Picador India Posts

Tabish Khair’s “Night of Happiness”

I was trying to hide behind stories, to construct fictions, instead of facing facts. I asked myself: how are facts faced? I knew the answer: facts are faced with evidence, with data, with numbers. Fiction cannot be outnumbered; it cannot be proved. But facts, yes, I have known all my working life, I have built my business on it — facts can be proved. 

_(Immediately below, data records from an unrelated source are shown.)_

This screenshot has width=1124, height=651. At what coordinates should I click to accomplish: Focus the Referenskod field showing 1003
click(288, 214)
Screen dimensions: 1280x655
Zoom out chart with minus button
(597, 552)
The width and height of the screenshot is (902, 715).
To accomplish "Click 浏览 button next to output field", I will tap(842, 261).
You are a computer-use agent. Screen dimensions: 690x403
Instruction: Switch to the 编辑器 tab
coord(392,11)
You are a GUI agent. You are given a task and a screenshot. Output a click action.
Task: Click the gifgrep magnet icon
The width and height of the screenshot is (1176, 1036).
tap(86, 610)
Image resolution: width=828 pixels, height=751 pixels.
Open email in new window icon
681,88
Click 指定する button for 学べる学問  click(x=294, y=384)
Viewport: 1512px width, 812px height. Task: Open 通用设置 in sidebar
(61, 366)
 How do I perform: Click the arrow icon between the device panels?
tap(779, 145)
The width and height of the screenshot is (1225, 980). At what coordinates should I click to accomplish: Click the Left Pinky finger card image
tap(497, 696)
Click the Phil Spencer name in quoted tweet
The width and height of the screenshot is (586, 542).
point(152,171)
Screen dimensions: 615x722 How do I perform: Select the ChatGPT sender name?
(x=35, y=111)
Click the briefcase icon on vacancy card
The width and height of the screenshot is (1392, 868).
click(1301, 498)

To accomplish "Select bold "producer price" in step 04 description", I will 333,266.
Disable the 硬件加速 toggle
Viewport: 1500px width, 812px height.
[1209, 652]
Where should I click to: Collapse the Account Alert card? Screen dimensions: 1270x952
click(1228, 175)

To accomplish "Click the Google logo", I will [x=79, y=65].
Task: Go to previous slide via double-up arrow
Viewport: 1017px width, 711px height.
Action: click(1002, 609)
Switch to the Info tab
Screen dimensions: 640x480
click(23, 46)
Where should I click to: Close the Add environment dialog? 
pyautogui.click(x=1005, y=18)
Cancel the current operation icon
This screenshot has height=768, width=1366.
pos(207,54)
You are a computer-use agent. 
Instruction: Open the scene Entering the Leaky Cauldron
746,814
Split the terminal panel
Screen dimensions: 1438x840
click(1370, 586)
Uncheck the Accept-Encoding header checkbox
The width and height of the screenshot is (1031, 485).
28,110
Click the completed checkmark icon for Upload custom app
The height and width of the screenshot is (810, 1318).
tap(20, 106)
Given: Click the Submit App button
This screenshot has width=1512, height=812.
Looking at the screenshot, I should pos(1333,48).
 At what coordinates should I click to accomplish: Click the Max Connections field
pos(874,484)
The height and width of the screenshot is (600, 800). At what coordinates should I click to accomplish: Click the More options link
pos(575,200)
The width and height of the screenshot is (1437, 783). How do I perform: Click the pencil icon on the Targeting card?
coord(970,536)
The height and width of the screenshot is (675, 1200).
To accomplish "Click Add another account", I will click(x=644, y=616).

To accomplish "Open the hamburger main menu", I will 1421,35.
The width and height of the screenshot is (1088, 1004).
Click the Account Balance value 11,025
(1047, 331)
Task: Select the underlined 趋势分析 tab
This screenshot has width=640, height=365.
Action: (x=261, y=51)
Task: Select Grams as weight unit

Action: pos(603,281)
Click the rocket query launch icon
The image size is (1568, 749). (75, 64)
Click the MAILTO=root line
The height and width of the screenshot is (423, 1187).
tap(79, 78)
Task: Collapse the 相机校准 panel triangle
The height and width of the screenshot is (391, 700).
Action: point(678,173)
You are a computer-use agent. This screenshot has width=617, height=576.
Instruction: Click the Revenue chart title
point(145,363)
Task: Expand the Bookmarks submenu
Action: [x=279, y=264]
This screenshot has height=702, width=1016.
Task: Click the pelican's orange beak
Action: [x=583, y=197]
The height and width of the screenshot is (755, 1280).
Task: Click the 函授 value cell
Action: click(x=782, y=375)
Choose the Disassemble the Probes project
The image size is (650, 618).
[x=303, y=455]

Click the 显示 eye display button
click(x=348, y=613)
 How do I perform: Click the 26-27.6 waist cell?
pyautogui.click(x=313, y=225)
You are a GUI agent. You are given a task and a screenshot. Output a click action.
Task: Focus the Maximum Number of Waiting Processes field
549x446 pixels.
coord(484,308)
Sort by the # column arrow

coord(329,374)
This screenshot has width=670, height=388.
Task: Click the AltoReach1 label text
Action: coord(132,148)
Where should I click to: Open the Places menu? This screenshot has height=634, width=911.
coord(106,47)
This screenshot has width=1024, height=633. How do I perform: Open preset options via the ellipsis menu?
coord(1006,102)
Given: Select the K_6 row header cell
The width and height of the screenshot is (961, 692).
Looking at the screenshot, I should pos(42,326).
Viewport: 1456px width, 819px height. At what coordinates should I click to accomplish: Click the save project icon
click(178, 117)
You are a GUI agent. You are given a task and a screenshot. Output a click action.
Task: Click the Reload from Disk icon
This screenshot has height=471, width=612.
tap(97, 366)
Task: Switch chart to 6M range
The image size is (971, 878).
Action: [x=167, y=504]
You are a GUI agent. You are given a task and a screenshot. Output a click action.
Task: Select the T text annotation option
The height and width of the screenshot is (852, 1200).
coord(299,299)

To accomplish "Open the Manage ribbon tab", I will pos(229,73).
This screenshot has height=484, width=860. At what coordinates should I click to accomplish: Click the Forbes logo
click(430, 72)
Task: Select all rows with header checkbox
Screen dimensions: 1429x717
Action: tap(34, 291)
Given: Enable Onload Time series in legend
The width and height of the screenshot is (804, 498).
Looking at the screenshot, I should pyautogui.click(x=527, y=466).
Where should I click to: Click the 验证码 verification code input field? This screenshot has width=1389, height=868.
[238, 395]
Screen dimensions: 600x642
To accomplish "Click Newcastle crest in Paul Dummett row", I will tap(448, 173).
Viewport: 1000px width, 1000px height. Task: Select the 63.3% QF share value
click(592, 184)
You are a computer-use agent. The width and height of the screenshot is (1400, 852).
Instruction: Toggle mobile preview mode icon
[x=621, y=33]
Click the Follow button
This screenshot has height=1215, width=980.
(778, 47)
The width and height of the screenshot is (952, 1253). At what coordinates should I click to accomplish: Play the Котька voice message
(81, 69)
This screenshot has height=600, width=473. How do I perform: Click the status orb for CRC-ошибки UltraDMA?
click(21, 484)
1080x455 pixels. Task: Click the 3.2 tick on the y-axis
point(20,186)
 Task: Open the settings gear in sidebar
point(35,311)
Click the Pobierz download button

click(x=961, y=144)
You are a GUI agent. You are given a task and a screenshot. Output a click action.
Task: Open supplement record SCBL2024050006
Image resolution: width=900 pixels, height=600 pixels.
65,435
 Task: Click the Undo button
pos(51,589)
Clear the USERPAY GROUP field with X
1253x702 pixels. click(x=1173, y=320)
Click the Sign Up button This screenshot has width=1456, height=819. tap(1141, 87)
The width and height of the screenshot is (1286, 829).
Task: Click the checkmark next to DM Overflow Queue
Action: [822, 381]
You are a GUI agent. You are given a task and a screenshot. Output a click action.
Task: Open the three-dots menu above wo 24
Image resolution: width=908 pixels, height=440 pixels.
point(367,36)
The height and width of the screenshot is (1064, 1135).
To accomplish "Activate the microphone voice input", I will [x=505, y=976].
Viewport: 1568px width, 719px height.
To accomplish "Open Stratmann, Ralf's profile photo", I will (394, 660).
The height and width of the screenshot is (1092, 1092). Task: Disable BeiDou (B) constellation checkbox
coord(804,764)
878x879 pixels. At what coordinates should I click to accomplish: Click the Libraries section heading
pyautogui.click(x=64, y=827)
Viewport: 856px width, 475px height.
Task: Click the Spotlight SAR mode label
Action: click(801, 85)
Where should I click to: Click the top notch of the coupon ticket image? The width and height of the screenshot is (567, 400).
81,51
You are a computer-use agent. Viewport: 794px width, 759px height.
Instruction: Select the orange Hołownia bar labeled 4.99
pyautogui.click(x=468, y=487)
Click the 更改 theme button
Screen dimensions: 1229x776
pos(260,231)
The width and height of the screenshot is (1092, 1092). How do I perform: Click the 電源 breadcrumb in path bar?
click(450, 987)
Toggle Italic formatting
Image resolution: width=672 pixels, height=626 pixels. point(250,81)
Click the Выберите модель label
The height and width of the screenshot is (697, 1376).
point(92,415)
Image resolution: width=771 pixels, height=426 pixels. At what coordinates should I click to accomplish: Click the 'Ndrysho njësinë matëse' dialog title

Tabish Khair’s Night of Happiness is about Anil Mehrotra, a businessman, and his right hand man, Ahmed. Anil Mehrotra relies completely on Ahmed irrespective of whether it was day or night or a holiday. The added advantage for Anil was that Ahmed was a polyglot and the astute businessman Anil knew “People are generous when you speak to them in their language. They are nicer, happier; ‘Their hearts unlock a room for you in their distant homes.’ ” This was an asset in the import/export business.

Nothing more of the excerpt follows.